Stored items from a collection –
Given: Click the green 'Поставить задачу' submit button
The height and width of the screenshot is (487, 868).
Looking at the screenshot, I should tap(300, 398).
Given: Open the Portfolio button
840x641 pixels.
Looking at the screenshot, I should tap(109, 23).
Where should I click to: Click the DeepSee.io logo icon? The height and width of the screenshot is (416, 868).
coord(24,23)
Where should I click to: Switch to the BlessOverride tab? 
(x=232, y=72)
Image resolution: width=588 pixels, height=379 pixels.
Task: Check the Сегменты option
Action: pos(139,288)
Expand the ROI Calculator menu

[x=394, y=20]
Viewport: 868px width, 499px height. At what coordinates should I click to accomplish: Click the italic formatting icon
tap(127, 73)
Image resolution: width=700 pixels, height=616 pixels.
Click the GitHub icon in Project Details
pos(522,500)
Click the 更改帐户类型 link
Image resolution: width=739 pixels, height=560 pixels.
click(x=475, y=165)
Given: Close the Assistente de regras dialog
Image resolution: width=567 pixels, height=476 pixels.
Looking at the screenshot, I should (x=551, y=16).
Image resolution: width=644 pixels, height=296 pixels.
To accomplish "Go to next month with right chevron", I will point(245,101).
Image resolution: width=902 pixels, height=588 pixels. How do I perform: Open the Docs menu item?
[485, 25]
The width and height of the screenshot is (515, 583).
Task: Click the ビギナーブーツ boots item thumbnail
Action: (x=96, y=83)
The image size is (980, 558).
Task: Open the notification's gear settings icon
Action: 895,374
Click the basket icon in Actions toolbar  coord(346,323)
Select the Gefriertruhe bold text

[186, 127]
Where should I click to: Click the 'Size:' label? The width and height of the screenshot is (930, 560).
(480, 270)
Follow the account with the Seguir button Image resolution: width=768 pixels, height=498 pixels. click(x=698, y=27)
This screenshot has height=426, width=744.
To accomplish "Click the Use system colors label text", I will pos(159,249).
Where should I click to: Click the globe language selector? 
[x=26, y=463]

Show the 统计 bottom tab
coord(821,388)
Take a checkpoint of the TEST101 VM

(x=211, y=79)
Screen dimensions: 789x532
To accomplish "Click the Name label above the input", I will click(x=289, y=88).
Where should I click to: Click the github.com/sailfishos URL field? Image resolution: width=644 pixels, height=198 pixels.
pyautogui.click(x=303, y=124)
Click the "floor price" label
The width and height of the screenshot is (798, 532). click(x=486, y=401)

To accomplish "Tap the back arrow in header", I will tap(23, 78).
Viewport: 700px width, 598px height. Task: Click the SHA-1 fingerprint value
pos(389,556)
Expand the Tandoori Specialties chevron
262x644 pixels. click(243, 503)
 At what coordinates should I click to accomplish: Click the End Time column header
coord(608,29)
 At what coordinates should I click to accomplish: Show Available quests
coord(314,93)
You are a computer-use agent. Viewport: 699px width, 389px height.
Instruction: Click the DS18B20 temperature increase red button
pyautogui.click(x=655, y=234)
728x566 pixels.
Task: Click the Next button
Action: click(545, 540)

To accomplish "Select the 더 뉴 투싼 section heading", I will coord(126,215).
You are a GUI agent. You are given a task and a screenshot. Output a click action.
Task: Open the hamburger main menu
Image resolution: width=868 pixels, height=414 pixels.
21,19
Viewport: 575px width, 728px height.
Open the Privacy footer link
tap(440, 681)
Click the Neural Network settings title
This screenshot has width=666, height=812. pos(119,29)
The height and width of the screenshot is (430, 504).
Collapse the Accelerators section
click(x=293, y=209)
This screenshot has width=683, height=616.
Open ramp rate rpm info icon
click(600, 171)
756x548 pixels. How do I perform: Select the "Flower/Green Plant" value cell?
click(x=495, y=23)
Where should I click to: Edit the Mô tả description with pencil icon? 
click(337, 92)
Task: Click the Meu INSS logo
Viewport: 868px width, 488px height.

WHAT THE TASK REQUIRES – Return all lines in the data that include the word "will".

RESULT OF THIS EXERCISE –
To accomplish "Go to next month with right chevron", I will point(245,101).
To accomplish "Click the Use system colors label text", I will pos(159,249).
To accomplish "Click the Name label above the input", I will click(x=289, y=88).
To accomplish "Tap the back arrow in header", I will tap(23, 78).
To accomplish "Select the 더 뉴 투싼 section heading", I will coord(126,215).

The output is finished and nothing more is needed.